This PDF lists all the rides and optimized Sequences to get the most out of your rides.
Prices are the best price you can get without any scenery while using the posted sequences.
If you find a better setup please post it so I can test and add it to the pdf.
Hey, thanks for doing all this research. We need more people who are both willing to take on the drudgery of repeatedly testing game mechanics and unafraid to publish their results for peer review. SCIENCE!
OK, so now the peer review part........
You define "optimization" of rides as maximizing $/minute. But I have to ask, in what context was that measured? Were these rides standing alone in a test game or where they in a full-blown park with many other things competing for business? The statistic of $/minute only matters to park managers, so is only relevant in the context of a full-blown park. But before the ride can make any money at all, it first must draw some customers away from the other things in the park. Thus, tweaking flat rides necessarily delves into the murky waters of peep decision-making.

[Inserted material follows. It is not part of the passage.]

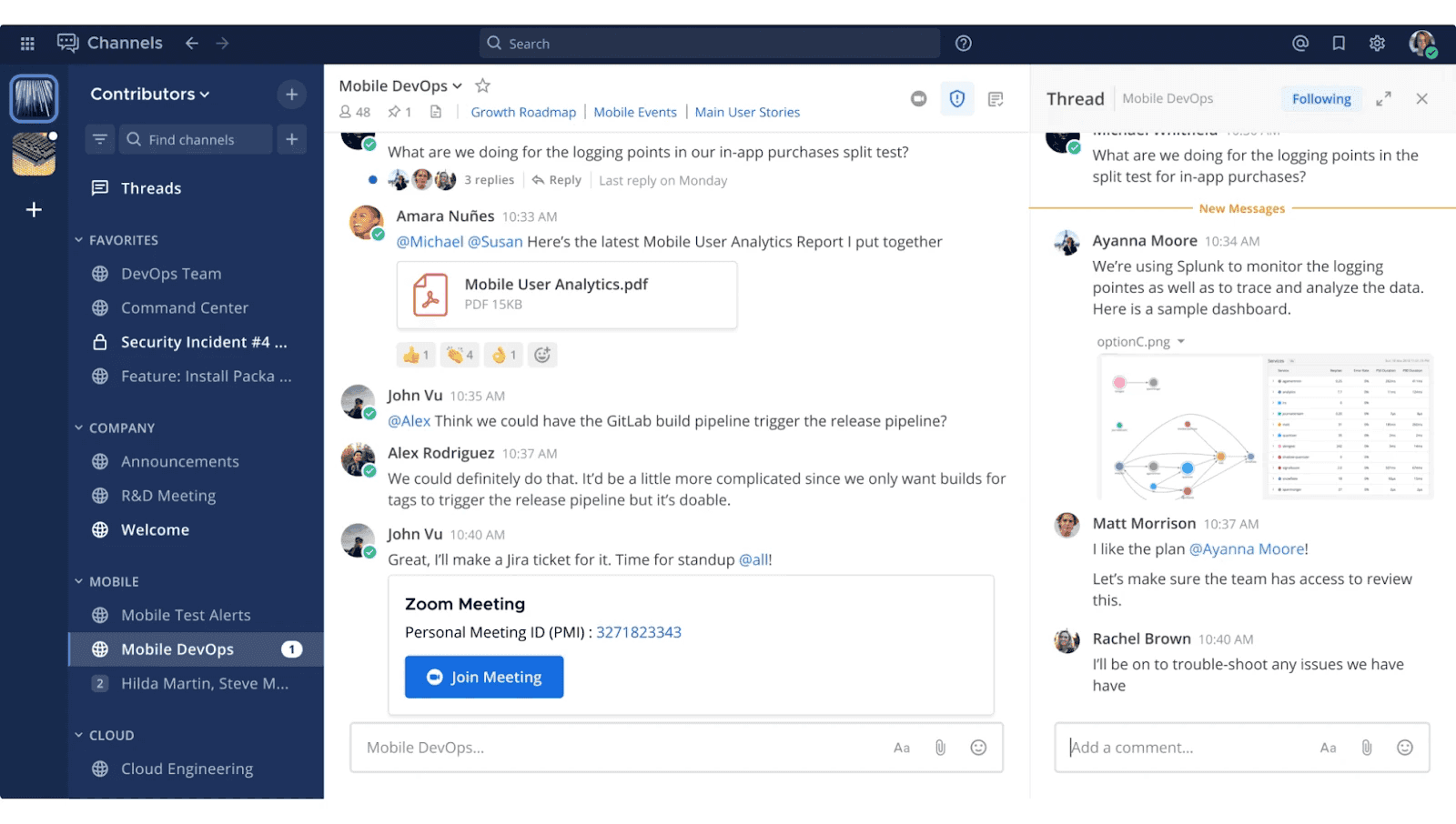
Task: Open mentions via the @ icon
Action: coord(1299,43)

This means that the fear and nausea ratings matter a lot, but you didn't publish the EFN ratings for your sequence combinations. I'm curious to see what they are, because the fear and nausea ratings are ultimately what determine if a peep will even consider going on a ride in the first place, and thus spend his money there. Because peeps will go on rides below their minimum fear/nausea tolerances, rides with relatively low fear compete directly with rides having higher fear. And the lower the fear rating, down to about 3.5, the more potential customers it has, and vice versa. Rides with fear much below about 3.5 or much above about 5.7 cater only to niche markets so never get many customers in a full-blown park.
So IMHO, optimizing a flat ride means keeping it busy in terms of a full load of peeps accumulating in the queue before the ride ends with the current batch. Which means choosing sequences that give it attractive fear and nausea ratings while keeping excitement as high as possible and giving it a reasonably long duration to have good prestige (or allow more peeps to show up). But this has to be done in the context of what else is in the park, so that the flat ride fits comfortably in with everything else. Which means the ride has to be tweaked to fit a specific park's specific configuration at that moment, and will likely have to be tweaked again as the park grows.
Thus, it seems to me that, apart from simple, tame things like the carousel, there cannot be a single best combination of sequences for a given ride. A ride's success is too dependent on the situation at the moment. So I'm thinking the best we can hope for is to develop some general rules of thumb for the various rides, such as which sequences (or combinations thereof) to emphasize or avoid. But this would have to be done in a controlled environment. Such as a relatively small park with a couple of coasters, a track ride, and an assortment of shops, all fully decorated, which a space somewhere to plug in the flat ride you want to test.